Companies stand accused of banking their profits in Ireland, where the tax rate is low, even though their operations are really based elsewhere.
Yet the economist Tom Healy believes there may be another reason why CEOs seem to have developed a new-found shyness when it comes to the subject of Ireland's tax rate.
The fact is, as he puts it: "The party is over."
Mr Healy is director of the left-leaning Nevin Institute for Economic Research, and his argument is a simple one: that Ireland had a competitive advantage when it was the only developed nation cutting corporation tax so low, allowing it to lure companies away from other countries.
Now, however, many of those other countries have decided to play the same game.
"A number of East European countries, one or two of the Baltic states, have gone down the road of aggressive tax cuts. And you've really reached the point where it's impossible for a developed economy like Ireland to compete with that sort of policy."
However, East European countries are not though the only ones engaged in this corporate tax-cutting competition.
The United Kingdom under its current Conservative government has already lowered the rate from 28% to 20%, and it is set to drop further, to 17% by 2020.
But more than that, the Prime Minister Theresa May and her Chancellor of the Exchequer, Phillip Hammond, have dropped heavy hints that further cuts could be on the way.
Indeed, this has been an implicit threat to other European Union states: that if they do not offer Britain an agreeable deal on trade, post-Brexit, Britain might use corporate tax cuts to draw business away from the EU, turning the UK into what one commentator described as "Singapore on the Thames".
"Don't do it," says Tom Healy, with a certainty that belies his otherwise cautious manner.

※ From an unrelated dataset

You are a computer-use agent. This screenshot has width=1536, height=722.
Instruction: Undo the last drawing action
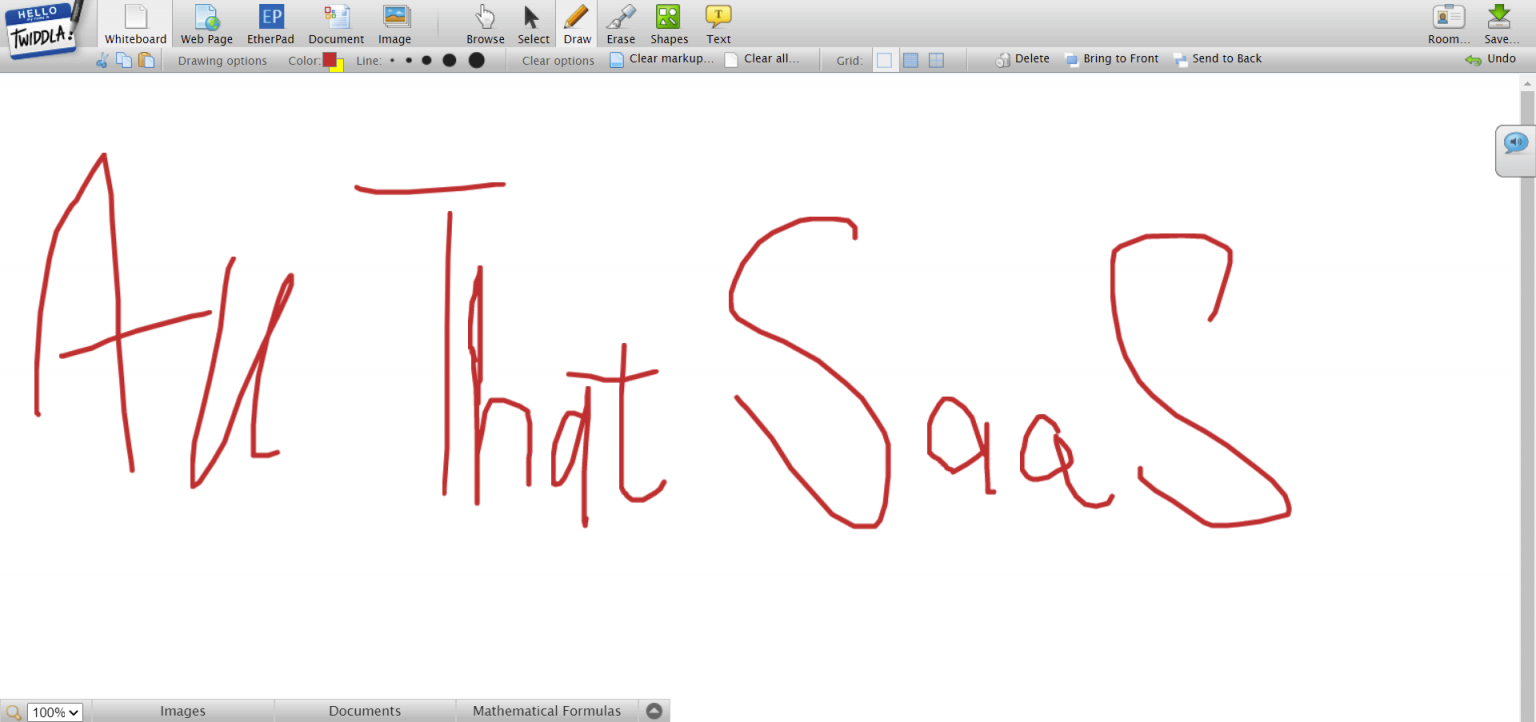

His fear is that the UK will become part of an international race to the bottom on corporate tax, with countries eventually demanding so little from business that they will no longer be able to fund public services.
"Tax is a factor, but the best way to bring in investment," he believes, "is to develop infrastructure, skills and innovation."

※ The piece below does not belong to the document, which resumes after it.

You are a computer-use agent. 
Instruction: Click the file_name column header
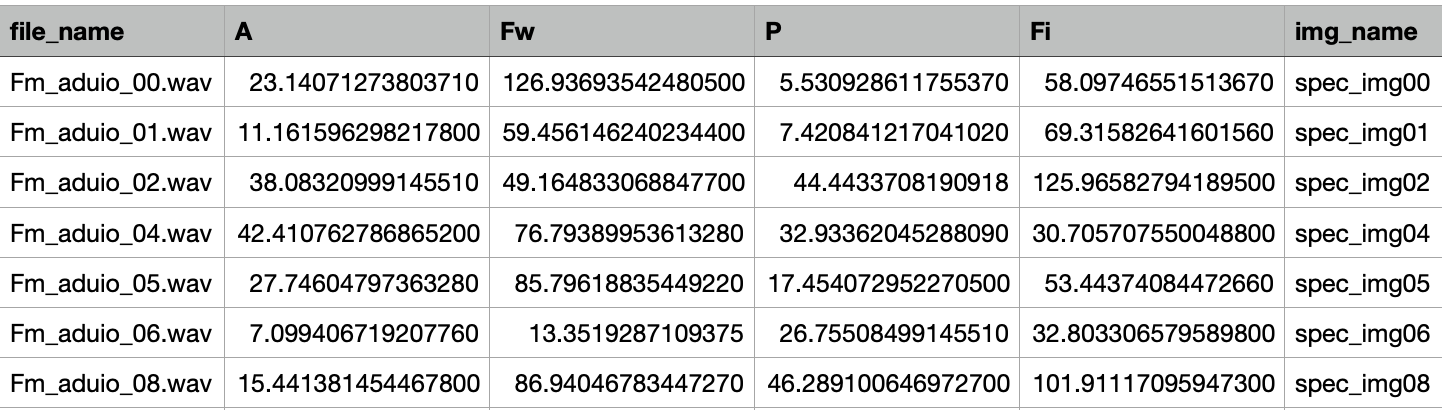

The UK Treasury insists that its corporate tax-cutting approach has so far worked, encouraging investment and enterprise, and thus creating jobs.
Questioned about this recently, Mr Hammond said "By being globally competitive, that's how we protect the living standards and the jobs of our people."

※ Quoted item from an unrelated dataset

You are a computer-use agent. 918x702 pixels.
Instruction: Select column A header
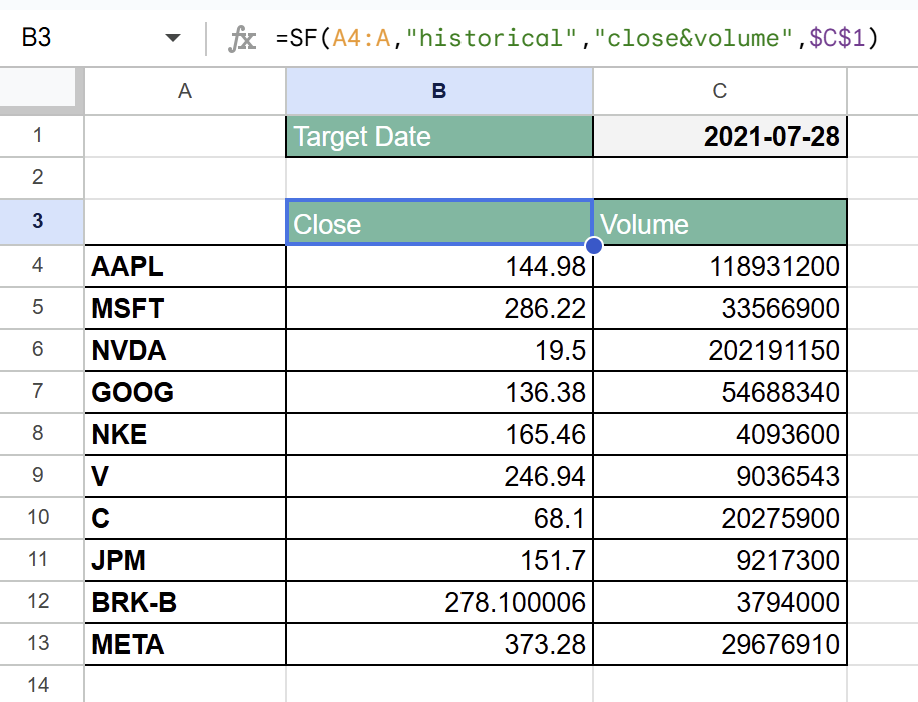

On a freezing cold and windy evening I put these arguments to a Dublin city councillor as we walked through the ward he represents in Coolock, one of the poorer neighbourhoods in Dublin's northern suburbs.
Michael O'Brien points out a local hospital, which he says is suffering from a shortage of beds and staff.
And he tells me about the housing issues he has to deal with, the families in temporary accommodation, and the people sleeping rough.
He refuses to buy the idea that a lower corporate tax rate is an overall benefit to the economy.
"If more tax was demanded of the multinationals and domestic businesses, it would bring in billions of extra revenue that could be spent to deal with the housing crisis, deal with the healthcare crisis," he argues.
"It's insufferable to hear the likes of Facebook extolling this low tax regime. I think people see a basic issue of tax justice."
And with that, Councillor O'Brien heads off to try and deal with a few more problems among his constituents.